====== Given entries
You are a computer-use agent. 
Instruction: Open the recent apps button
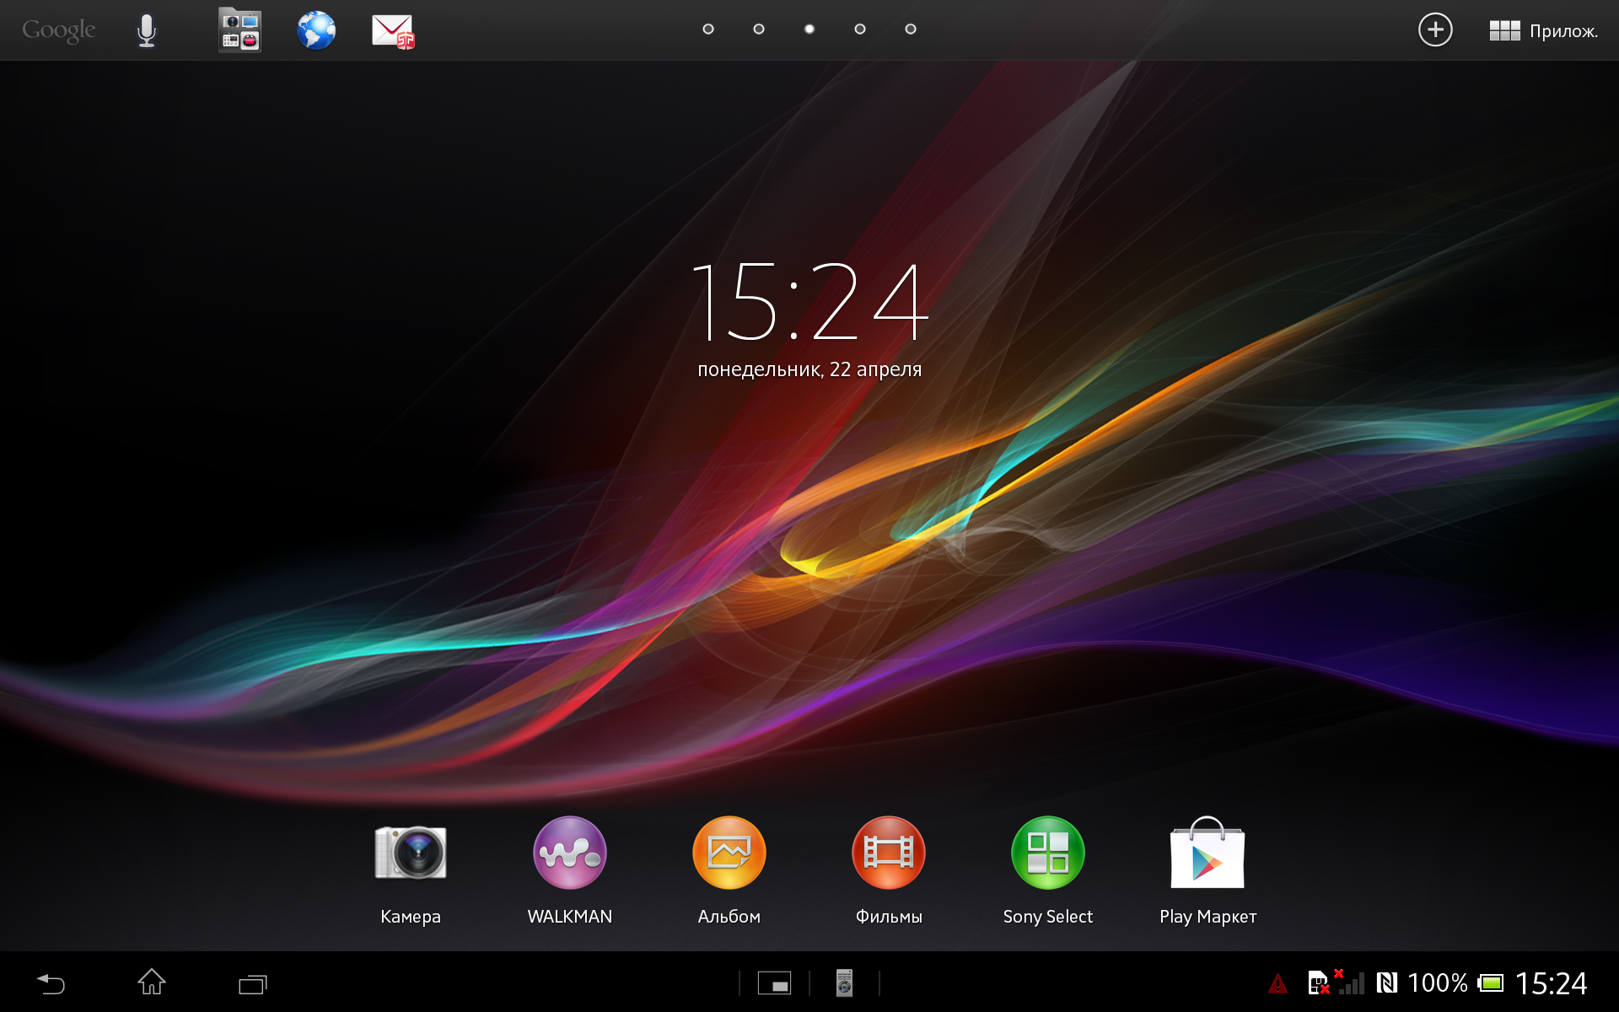tap(252, 983)
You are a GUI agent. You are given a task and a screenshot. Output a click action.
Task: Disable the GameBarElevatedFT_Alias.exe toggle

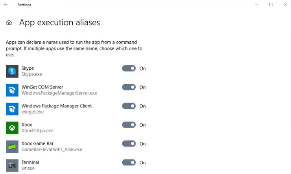(x=129, y=144)
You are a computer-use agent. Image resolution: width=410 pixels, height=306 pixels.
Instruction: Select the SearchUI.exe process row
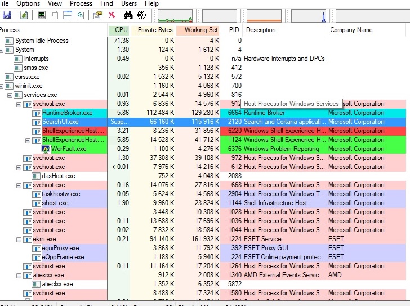pyautogui.click(x=60, y=122)
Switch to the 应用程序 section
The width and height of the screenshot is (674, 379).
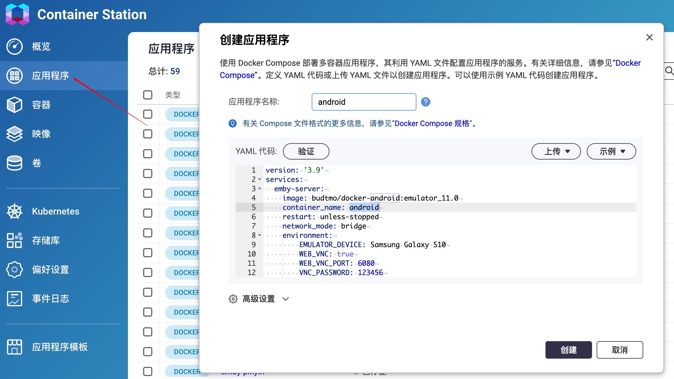pyautogui.click(x=50, y=75)
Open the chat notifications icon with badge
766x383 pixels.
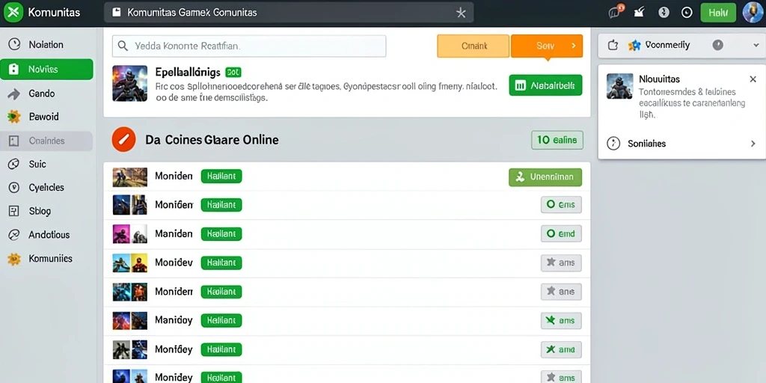[x=615, y=12]
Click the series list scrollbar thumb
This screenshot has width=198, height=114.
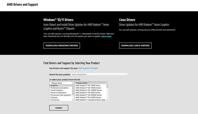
============
Brief | Reproduce the rows above line for line, leaving out the pictures.

Result of this exercise |
You are a computer-use agent. 
Instruction: Open the recent apps button
tap(252, 983)
You are a GUI agent. You are given a task and a screenshot. Output a click action.
Task: Disable the GameBarElevatedFT_Alias.exe toggle

(x=129, y=144)
You are a computer-use agent. Image resolution: width=410 pixels, height=306 pixels.
Instruction: Select the SearchUI.exe process row
pyautogui.click(x=60, y=122)
Switch to the 应用程序 section
The width and height of the screenshot is (674, 379).
pyautogui.click(x=50, y=75)
Open the chat notifications icon with badge
766x383 pixels.
[x=615, y=12]
Click the series list scrollbar thumb
This screenshot has width=198, height=114.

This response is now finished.